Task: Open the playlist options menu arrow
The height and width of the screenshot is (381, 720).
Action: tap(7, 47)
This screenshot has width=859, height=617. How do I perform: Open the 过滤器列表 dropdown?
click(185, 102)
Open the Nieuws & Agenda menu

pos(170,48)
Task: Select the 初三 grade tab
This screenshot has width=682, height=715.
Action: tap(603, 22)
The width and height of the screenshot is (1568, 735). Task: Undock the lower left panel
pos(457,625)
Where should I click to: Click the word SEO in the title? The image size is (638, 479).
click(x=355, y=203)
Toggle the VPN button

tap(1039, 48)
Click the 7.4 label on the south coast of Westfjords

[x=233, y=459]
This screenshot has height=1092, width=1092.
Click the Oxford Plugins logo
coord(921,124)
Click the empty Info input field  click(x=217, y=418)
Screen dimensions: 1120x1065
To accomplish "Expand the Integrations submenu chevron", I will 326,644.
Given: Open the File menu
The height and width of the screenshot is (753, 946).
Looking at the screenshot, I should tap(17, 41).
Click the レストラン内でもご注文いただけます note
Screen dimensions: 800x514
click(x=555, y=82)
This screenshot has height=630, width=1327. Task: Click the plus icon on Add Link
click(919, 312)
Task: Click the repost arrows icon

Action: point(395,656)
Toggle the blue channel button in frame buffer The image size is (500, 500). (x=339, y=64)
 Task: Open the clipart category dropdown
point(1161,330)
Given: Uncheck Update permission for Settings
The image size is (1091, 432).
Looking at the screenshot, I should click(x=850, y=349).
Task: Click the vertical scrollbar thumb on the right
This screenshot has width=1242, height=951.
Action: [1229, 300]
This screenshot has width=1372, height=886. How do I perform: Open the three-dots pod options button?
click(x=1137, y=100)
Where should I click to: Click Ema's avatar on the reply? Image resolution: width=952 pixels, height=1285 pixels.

━━━

WORK ORDER:
Exactly as it appears above, retype the material in full.

OUTPUT OF THE EXERCISE:
Task: Open the playlist options menu arrow
The height and width of the screenshot is (381, 720).
Action: tap(7, 47)
This screenshot has width=859, height=617. How do I perform: Open the 过滤器列表 dropdown?
click(185, 102)
Open the Nieuws & Agenda menu

pos(170,48)
Task: Select the 初三 grade tab
This screenshot has width=682, height=715.
Action: tap(603, 22)
The width and height of the screenshot is (1568, 735). Task: Undock the lower left panel
pos(457,625)
Where should I click to: Click the word SEO in the title? The image size is (638, 479).
click(x=355, y=203)
Toggle the VPN button

tap(1039, 48)
Click the 7.4 label on the south coast of Westfjords

[x=233, y=459]
This screenshot has height=1092, width=1092.
Click the Oxford Plugins logo
coord(921,124)
Click the empty Info input field  click(x=217, y=418)
Screen dimensions: 1120x1065
To accomplish "Expand the Integrations submenu chevron", I will 326,644.
Given: Open the File menu
The height and width of the screenshot is (753, 946).
Looking at the screenshot, I should tap(17, 41).
Click the レストラン内でもご注文いただけます note
Screen dimensions: 800x514
click(x=555, y=82)
This screenshot has height=630, width=1327. Task: Click the plus icon on Add Link
click(919, 312)
Task: Click the repost arrows icon

Action: point(395,656)
Toggle the blue channel button in frame buffer The image size is (500, 500). (x=339, y=64)
 Task: Open the clipart category dropdown
point(1161,330)
Given: Uncheck Update permission for Settings
The image size is (1091, 432).
Looking at the screenshot, I should click(x=850, y=349).
Task: Click the vertical scrollbar thumb on the right
This screenshot has width=1242, height=951.
Action: [1229, 300]
This screenshot has width=1372, height=886. How do I perform: Open the three-dots pod options button?
click(x=1137, y=100)
Where should I click to: Click Ema's avatar on the reply? Image resolution: width=952 pixels, height=1285 pixels.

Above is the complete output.